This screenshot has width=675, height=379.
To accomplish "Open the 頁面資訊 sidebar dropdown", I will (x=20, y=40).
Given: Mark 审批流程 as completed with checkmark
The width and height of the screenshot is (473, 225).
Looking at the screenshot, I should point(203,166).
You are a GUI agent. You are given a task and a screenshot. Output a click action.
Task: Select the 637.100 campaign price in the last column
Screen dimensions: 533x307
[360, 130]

- [Task] What's wanted here is every record, retyped exactly as shown above.

- [Reply to the exercise]
This screenshot has width=675, height=379.
To accomplish "Open the 頁面資訊 sidebar dropdown", I will (x=20, y=40).
Given: Mark 审批流程 as completed with checkmark
The width and height of the screenshot is (473, 225).
Looking at the screenshot, I should point(203,166).
You are a GUI agent. You are given a task and a screenshot. Output a click action.
Task: Select the 637.100 campaign price in the last column
Screen dimensions: 533x307
[360, 130]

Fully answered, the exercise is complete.